Finalement, ce qui est le plus proche de Film Socialisme, le petit dernier de Jean-Luc Godard, c'est encore cette chanson de Brigitte Fontaine et de Noir Désir, vaste poème politique et épique publié sur l'album Des visages, des figures de 2001. Objet unique, défiant les classifications, démesuré, virulent et beau, la chanson clôt (provisoirement ?) l'histoire du groupe de rock et le cinéaste présente son film comme le dernier. On verra bien. Film-collage, film-télescopage, film Godard jusqu'au bout du cigare, Film Socialisme est un film stimulant, brassant les images et les sons à un rythme soutenu, embrassant avec générosité un continent et une culture, l'Europe, ses images, son histoire, ses rêves et ses manques ; dressant en de multiples touches le portrait d'un temps, le notre. Je crois que c'est ce qui m'a le plus impressionné, cette faculté de Godard a saisir notre époque, alors que la majorité des autres films proposés à Cannes (pour s'en tenir à ce périmètre) soit restent dans l'anecdotique censément signifiant (Par exemple le film de Daniele Luchetti comme métaphore de l'Italie de Berlusoni), soit se déplacent dans une dimension spirituelle (Xavier Beauvois, Apichatpong Weerasethakul), soit se cassent les dents sur des formes trop usées (Rachid Bouchareb, Nikita Mikhalkov, Doug Liman).
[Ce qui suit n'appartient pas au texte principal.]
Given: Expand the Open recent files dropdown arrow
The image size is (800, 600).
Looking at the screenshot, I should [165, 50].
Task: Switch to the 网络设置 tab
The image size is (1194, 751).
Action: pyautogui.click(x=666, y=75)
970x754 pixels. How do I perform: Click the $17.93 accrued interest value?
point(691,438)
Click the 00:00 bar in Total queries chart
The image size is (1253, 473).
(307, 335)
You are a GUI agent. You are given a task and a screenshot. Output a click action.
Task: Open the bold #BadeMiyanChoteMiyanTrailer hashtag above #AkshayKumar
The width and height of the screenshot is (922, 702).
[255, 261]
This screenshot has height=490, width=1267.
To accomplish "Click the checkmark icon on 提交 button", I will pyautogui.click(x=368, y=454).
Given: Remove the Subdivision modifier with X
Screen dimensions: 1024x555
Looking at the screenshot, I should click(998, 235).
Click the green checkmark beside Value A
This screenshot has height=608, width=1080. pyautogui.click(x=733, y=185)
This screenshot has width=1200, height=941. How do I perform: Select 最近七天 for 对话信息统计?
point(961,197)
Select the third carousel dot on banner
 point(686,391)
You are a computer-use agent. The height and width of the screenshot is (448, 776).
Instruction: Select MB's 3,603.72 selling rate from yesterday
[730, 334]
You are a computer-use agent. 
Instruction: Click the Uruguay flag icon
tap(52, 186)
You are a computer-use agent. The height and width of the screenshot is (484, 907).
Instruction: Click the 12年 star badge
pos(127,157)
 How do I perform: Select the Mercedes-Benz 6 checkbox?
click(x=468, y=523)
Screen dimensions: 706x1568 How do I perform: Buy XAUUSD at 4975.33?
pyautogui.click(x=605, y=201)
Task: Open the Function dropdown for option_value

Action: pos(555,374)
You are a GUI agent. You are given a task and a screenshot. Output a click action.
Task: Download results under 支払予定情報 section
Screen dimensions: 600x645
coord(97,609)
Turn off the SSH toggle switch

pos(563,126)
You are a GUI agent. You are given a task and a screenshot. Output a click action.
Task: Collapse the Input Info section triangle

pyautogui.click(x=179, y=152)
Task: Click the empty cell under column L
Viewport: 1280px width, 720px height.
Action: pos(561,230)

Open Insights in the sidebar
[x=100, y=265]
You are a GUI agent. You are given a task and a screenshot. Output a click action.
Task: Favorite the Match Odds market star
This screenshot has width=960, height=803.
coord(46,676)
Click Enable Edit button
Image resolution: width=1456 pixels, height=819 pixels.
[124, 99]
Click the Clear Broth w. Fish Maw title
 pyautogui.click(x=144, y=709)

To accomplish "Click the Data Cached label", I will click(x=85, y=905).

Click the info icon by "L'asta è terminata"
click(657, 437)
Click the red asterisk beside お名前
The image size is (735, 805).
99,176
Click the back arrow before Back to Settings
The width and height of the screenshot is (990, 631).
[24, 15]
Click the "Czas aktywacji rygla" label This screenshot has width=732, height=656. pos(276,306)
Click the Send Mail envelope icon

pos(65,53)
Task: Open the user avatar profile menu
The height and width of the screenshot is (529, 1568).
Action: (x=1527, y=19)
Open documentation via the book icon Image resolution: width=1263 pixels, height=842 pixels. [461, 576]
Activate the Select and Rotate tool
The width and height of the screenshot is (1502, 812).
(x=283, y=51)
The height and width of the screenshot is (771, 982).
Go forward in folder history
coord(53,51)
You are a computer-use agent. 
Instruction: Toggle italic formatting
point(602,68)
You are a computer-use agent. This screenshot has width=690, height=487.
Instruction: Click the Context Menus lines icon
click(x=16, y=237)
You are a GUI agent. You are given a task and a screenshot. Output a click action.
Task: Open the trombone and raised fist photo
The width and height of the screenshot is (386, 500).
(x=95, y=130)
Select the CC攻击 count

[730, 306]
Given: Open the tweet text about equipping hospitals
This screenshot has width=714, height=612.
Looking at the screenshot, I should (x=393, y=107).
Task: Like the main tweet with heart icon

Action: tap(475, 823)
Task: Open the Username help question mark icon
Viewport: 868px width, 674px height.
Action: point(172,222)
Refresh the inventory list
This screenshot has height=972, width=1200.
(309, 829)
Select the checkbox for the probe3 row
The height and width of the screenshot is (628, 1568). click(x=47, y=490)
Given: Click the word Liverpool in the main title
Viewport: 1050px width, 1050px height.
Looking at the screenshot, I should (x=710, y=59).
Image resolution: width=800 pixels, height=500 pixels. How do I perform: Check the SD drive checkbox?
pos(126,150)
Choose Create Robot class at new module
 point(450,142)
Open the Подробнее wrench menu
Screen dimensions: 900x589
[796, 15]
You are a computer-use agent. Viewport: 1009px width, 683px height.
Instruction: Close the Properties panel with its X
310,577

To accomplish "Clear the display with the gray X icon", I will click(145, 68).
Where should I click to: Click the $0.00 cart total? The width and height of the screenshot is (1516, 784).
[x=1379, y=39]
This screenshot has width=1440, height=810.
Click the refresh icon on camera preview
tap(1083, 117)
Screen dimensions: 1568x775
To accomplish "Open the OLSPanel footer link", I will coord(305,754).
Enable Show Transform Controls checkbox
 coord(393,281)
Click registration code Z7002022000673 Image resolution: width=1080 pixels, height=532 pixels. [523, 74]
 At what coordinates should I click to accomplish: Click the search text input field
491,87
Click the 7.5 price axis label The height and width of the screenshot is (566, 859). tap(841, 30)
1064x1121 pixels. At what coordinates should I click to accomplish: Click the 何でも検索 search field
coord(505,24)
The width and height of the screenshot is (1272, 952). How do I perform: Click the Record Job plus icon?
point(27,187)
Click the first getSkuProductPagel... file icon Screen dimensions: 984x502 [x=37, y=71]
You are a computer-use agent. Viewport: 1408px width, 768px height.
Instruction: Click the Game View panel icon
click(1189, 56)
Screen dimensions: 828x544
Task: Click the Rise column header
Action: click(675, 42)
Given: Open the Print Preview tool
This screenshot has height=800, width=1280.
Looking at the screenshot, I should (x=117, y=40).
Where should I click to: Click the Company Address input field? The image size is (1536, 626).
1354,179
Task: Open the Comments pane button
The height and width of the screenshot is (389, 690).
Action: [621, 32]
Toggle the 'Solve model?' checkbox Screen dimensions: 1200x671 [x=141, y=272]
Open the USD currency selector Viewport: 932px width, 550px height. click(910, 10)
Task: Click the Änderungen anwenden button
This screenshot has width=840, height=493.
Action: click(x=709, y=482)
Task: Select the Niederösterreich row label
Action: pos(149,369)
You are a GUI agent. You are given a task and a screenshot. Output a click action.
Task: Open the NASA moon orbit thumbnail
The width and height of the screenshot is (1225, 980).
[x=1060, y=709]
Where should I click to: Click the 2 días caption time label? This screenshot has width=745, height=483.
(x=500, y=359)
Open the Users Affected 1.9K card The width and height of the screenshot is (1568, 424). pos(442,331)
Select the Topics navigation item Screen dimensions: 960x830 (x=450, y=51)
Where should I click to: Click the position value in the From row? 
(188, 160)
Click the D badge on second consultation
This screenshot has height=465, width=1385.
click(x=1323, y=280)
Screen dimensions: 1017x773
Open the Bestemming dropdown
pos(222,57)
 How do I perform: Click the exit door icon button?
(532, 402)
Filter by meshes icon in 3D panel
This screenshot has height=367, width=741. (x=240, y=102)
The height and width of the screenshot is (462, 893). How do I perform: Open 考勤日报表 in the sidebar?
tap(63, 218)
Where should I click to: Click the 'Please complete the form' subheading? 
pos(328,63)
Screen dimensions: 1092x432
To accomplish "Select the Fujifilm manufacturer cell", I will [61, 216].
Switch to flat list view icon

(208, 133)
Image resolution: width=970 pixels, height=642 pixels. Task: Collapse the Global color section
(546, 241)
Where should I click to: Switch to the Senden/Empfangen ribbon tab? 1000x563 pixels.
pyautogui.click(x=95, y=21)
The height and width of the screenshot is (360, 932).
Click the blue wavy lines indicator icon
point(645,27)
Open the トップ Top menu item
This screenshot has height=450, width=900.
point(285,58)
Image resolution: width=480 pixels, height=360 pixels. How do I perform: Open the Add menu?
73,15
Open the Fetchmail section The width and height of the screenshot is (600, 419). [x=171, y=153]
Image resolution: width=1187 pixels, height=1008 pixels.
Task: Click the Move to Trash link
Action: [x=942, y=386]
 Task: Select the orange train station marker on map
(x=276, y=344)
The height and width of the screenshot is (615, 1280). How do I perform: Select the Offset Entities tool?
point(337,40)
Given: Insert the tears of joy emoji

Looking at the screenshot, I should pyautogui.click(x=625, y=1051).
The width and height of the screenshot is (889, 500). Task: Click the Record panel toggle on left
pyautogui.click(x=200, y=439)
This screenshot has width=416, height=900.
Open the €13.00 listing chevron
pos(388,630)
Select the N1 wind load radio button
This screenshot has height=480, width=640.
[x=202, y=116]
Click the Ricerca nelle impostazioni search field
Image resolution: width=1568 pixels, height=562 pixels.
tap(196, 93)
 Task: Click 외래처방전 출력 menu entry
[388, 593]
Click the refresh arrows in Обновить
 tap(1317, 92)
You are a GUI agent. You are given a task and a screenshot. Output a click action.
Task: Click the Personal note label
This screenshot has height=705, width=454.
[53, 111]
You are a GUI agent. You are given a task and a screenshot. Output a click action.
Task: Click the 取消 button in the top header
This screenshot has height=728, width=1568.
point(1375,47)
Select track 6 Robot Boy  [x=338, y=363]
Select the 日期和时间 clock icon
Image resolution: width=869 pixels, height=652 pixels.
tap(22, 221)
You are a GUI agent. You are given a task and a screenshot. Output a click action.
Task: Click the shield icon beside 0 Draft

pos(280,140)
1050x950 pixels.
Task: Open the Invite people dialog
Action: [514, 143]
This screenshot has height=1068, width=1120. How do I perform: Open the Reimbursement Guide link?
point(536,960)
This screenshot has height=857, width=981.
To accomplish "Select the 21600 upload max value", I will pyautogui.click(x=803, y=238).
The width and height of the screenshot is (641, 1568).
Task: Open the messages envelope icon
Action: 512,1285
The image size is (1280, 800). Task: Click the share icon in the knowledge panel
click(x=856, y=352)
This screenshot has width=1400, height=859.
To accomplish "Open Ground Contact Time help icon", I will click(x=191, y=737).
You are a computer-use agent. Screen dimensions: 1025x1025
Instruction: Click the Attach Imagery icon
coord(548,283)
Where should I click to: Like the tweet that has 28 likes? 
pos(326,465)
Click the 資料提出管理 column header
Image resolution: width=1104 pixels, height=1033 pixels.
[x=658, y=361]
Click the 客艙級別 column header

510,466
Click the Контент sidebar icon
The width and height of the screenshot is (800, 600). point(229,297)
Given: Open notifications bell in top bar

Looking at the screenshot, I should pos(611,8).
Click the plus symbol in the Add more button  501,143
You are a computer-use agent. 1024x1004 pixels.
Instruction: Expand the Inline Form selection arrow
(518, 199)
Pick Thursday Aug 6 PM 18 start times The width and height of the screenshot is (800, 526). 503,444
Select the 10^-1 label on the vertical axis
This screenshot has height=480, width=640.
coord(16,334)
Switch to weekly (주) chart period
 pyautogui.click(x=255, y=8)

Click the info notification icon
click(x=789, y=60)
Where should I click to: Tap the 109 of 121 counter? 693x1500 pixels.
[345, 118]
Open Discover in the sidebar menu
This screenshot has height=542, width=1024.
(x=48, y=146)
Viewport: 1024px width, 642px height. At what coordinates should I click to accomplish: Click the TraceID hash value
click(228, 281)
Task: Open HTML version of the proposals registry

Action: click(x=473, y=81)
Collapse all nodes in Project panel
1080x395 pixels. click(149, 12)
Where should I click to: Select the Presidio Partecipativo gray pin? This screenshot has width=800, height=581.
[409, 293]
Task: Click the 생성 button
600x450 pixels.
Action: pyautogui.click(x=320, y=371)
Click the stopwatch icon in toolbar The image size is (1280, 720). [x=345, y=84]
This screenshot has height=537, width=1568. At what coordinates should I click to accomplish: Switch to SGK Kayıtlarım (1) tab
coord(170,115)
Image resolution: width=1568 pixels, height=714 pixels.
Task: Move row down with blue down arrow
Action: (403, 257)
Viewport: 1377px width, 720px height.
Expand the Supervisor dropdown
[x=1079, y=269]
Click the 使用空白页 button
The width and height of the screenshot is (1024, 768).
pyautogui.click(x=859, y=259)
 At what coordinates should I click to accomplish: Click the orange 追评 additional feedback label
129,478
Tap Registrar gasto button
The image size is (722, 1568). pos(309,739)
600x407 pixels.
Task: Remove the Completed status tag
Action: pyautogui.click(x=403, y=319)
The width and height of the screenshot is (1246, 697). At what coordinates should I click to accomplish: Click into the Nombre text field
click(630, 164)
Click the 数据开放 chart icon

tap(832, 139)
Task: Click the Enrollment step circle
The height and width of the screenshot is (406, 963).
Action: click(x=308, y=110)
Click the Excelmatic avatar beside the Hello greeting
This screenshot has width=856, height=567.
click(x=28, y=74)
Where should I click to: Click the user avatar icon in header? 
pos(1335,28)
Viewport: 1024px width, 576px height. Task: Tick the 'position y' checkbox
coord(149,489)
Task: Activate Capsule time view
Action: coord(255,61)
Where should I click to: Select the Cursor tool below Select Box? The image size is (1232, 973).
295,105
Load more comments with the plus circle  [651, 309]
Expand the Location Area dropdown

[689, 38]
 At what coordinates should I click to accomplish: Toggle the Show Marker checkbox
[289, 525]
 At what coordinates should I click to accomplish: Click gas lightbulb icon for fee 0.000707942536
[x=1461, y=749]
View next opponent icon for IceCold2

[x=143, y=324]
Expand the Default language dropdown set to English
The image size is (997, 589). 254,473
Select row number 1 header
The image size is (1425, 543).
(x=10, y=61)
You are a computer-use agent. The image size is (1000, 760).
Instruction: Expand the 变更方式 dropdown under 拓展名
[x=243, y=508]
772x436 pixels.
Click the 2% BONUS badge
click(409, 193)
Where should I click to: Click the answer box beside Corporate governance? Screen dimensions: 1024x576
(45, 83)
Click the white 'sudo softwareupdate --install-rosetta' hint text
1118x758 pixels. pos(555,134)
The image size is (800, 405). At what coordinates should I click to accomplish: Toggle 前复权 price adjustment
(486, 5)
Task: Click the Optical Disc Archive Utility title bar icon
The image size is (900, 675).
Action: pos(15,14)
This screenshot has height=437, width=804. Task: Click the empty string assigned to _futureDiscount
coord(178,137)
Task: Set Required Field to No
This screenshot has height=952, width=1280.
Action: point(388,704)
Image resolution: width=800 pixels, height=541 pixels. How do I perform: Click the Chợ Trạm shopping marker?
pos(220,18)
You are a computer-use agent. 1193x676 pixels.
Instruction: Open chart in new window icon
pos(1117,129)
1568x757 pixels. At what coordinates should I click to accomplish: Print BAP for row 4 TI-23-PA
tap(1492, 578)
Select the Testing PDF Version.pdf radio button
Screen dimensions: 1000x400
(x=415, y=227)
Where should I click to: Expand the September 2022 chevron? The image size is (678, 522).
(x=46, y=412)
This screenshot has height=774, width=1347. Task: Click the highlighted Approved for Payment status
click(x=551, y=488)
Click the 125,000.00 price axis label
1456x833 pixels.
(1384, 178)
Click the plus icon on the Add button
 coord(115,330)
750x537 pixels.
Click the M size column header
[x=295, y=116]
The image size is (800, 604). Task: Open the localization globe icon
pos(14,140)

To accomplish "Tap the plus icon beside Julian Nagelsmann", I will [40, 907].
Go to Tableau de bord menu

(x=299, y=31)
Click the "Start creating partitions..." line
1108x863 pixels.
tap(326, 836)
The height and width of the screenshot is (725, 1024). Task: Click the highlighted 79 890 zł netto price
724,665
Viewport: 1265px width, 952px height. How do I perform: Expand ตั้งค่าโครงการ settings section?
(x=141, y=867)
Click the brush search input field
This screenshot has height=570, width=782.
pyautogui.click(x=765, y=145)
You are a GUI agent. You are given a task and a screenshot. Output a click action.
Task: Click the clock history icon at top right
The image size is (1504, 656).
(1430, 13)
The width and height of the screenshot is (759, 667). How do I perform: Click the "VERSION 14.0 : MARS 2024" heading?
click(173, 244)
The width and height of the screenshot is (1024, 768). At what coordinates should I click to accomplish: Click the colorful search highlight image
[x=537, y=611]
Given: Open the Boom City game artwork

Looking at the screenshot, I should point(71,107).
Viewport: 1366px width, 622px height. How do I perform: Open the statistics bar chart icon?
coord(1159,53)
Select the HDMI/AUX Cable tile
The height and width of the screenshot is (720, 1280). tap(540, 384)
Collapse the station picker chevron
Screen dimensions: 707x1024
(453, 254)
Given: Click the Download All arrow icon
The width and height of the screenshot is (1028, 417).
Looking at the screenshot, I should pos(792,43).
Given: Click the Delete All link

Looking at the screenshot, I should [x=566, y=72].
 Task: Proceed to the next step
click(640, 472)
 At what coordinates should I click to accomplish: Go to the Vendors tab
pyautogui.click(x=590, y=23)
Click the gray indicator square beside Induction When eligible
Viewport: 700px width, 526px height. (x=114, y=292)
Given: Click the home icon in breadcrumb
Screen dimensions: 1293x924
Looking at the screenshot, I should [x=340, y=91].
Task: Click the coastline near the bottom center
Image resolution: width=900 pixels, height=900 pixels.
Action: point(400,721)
Évidemment, Godard a de la bouteille, mais son film arrive à synthétiser les expériences formelles de sa longue carrière (Le travail sur le son, les citations, les intertitres, les sous-titres, le montage d'images de source très diverses qui se répondent) avec cette fois une clarté d'expression qui n'est pas toujours évidente chez lui. Inutile néanmoins d'attendre de la narration au sens classique. Le film est divisé en trois parties. Une croisière autour de la Méditerranée sur un paquebot de luxe, la descente d'une équipe de télévision locale chez une famille tenant un garage à la campagne, la partie qui contient le plus de fiction, et un ensemble plus abstrait, proche de Histoire(s) du cinéma (1999), autour de lieux emblématiques de l'Europe et des obsessions godardiennes (ça se dit, cela ?). On croisera comme autant d'étoiles filantes sur un ciel d'août, la chanteuse Patti Smith, le philosophe Alain Badiou, l'or de la République Espagnole de 1937 dérobé par le Komintern, la puissance et l'omniprésence de l'argent, des plans superbes, très colorés comme le souvenir du Technicolor, composés avec le soin du CinémaScope du Mépris (1963), percutant des plans de vidéo minables, pixellisés, comme issus directement d'Internet, des lol-cats, l'histoire de l'Art, de la musique classique et l'horrible souffle du vent dans un micro, la mer toujours recommencée, un lama (car quand lama fâché, lui toujours faire ainsi), les escaliers d'Odessa, la Grèce berceau de la civilisation, la Palestine, un âne, une voiture rouge, le soutien gorge arc-en-ciel d'une camerawoman noire, les trapézistes de Varda, des mots qui jouent dans les sous-titres et, j'ai été sensible à l'attention, un extrait de Cheyenne autumn (Les Cheyennes - 1964) de John Ford.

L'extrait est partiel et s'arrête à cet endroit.